Rewrite the lines from the one containing "I will 86,178." through the end of the data, both included. Keep the requests, and multiply every coordinate in the answers by 1.85, rounding to whole numbers with halves rounded up.
** BEGIN **
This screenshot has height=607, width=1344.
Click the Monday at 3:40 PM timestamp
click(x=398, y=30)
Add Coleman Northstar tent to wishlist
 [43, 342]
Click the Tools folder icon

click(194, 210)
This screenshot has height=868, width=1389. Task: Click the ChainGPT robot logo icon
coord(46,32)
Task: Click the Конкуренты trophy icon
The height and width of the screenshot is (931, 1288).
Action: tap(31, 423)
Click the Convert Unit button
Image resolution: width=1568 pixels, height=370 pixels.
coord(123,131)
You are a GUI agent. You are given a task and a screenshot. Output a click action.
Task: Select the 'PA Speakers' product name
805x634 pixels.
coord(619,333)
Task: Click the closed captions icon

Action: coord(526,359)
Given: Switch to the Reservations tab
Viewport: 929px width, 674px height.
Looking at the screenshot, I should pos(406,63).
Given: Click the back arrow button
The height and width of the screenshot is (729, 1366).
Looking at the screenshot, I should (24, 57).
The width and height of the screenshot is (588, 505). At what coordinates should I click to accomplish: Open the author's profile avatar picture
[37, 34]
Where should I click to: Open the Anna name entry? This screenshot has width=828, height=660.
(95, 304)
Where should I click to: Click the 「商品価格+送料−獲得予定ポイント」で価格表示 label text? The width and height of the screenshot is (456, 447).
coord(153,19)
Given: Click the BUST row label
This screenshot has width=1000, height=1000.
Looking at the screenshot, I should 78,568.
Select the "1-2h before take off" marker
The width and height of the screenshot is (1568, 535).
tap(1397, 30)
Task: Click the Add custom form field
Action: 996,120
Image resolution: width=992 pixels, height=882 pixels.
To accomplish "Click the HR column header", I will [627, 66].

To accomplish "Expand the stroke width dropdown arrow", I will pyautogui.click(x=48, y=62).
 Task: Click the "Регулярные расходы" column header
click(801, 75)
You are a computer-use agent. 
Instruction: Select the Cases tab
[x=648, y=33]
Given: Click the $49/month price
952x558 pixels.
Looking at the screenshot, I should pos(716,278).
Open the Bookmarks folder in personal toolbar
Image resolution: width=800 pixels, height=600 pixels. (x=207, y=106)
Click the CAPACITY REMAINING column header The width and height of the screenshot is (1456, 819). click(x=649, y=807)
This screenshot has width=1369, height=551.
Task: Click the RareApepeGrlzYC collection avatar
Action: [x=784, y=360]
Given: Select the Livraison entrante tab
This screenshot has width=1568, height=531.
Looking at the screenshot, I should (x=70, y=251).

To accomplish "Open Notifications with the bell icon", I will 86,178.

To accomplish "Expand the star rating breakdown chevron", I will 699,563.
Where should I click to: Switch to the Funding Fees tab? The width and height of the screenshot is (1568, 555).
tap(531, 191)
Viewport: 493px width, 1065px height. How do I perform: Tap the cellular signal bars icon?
** END **
• [Completed exercise]:
To accomplish "Open Notifications with the bell icon", I will 159,329.

To accomplish "Expand the star rating breakdown chevron", I will 1293,1042.
Where should I click to: Switch to the Funding Fees tab? The width and height of the screenshot is (1568, 555).
tap(982, 353)
Viewport: 493px width, 1065px height. How do I perform: Tap the cellular signal bars icon?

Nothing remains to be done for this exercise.